Sodium — it’s in more than just the salt shaker
Published 9:00 am Tuesday, June 27, 2017
By Emily Schmidt
Albert Lea resident Emily Schmidt is a registered dietitian at Mayo Clinic Health System in Albert Lea. She enjoys writing, cooking and spending time with her son and family.
Many of us know we should limit our sodium intake to help improve heart health. Additionally, our kidneys, liver and many other areas of our body tend to function better when we eat lower sodium foods. To keep our hearts and bodies healthy, we often avoid using a heavy hand with the salt shaker or even avoid salting our food altogether. This habit is certainly beneficial since sodium is the mineral in table salt that makes our heart work harder than it needs to. However, according to the American Heart Association, over 75 percent of the sodium that we eat on average actually comes from processed, prepackaged and restaurant foods. In other words, just keeping the salt shaker off the kitchen table most likely isn’t enough to keep your sodium intake below the recommended 2,300 milligrams per day.

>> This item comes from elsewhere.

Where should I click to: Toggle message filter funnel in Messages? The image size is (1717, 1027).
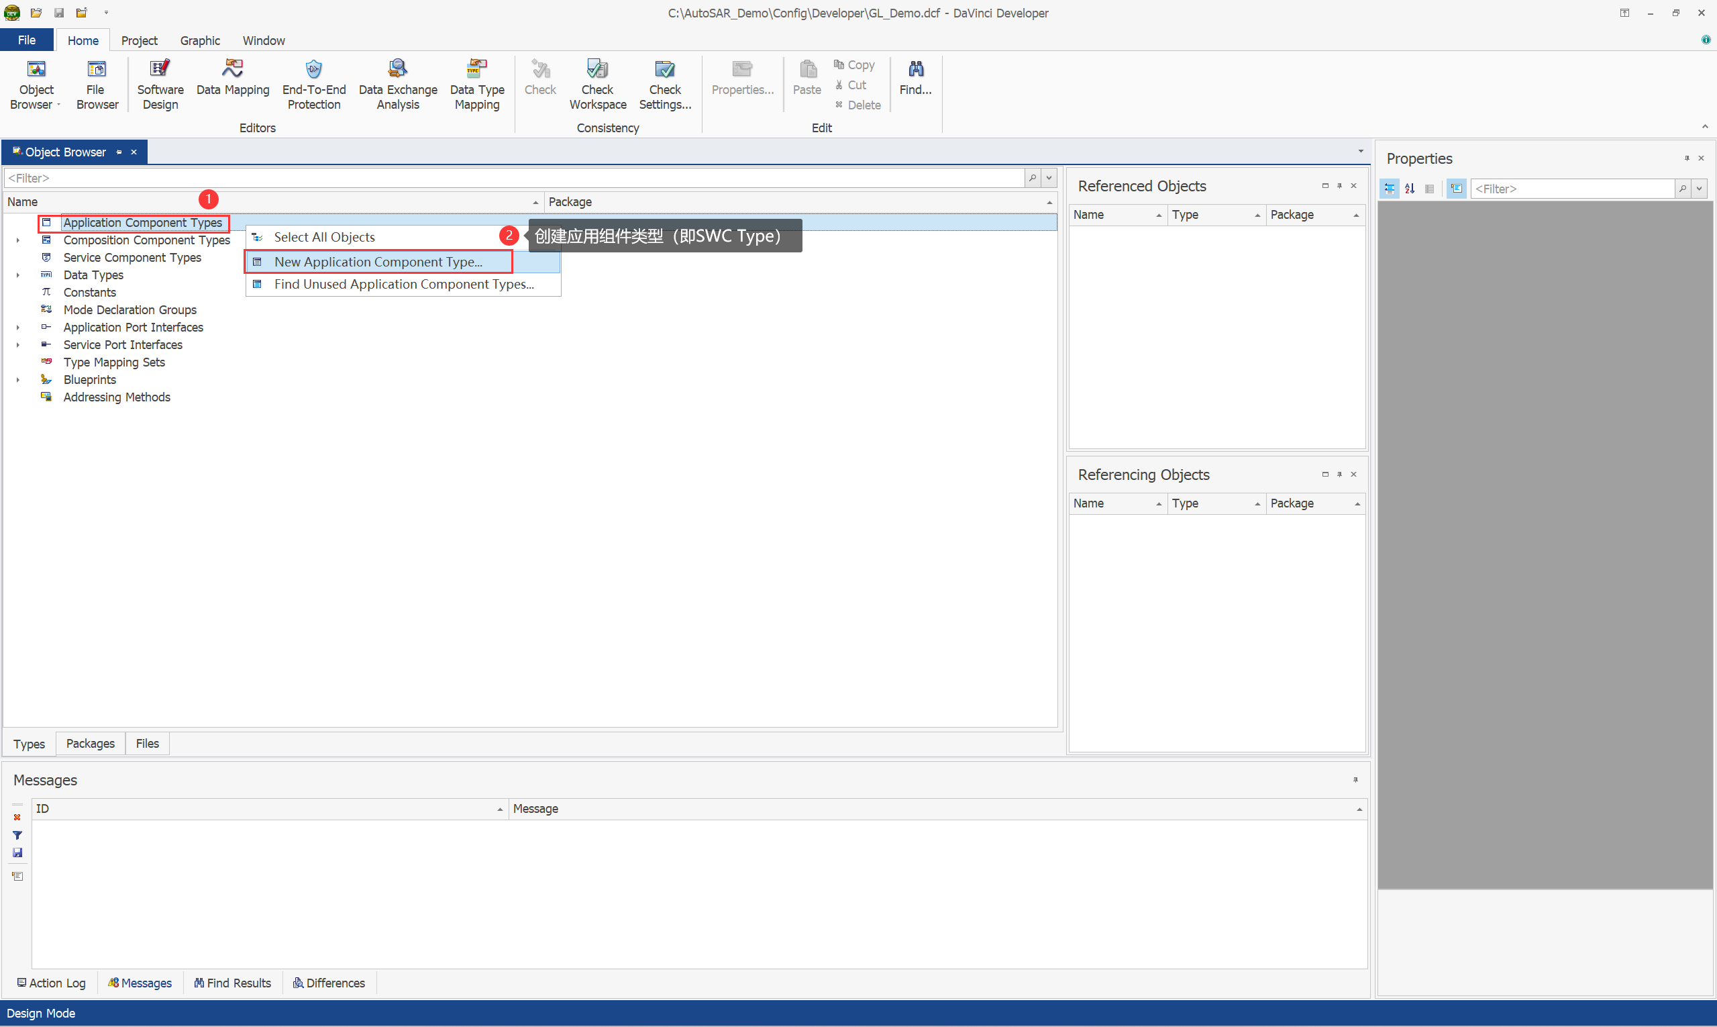click(x=17, y=835)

What types of processed foods in particular tend to pack the greatest amount of sodium? Deli or cured meats, including sausage, sandwich meats, hot dogs or brats, and canned meats, tend to be one of the highest sources. Prepackaged foods such as boxed macaroni and cheese, pasta or rice with seasoning or sauce mixes, canned soups, and frozen entrees or pizzas also contribute a high amount of sodium. Even though they don’t necessarily taste salty, even breads, tortillas and other grain products can contain a significant amount of sodium. When it comes to restaurants, including sit-down or fast food, there are meals that contain well over the maximum recommended amount of sodium for the entire day! If you’ve ever felt a bit bloated or especially thirsty after dining out, that may have been why.
Although it’s not easy to stay below 2,300 milligrams of sodium per day, there are some strategies that may help you. Focusing on minimally processed foods such as fresh or frozen fruits and vegetables is one great way to do this. Canned fruits and vegetables are a budget-friendly option as well; however, make sure to look for the “no salt added” canned vegetables. When it comes to breads and other grain products, compare nutrition labels and search for those that have less than 200 milligrams of sodium per serving. Fresh or frozen plain meats including lean ground beef or turkey, skinless chicken breasts, low sodium canned tuna, eggs, unsalted nuts, natural nut butters and dried legumes or canned beans that are “no salt added” are all excellent protein options. More natural, hard cheeses such as provolone, cheddar, mozzarella or Swiss tend to be better options than heavily processed cheeses or cheese sauces. Although cottage cheese is a nutritious food, it can contain 300 to 400 milligrams of sodium per half cup serving, so do watch the portion size.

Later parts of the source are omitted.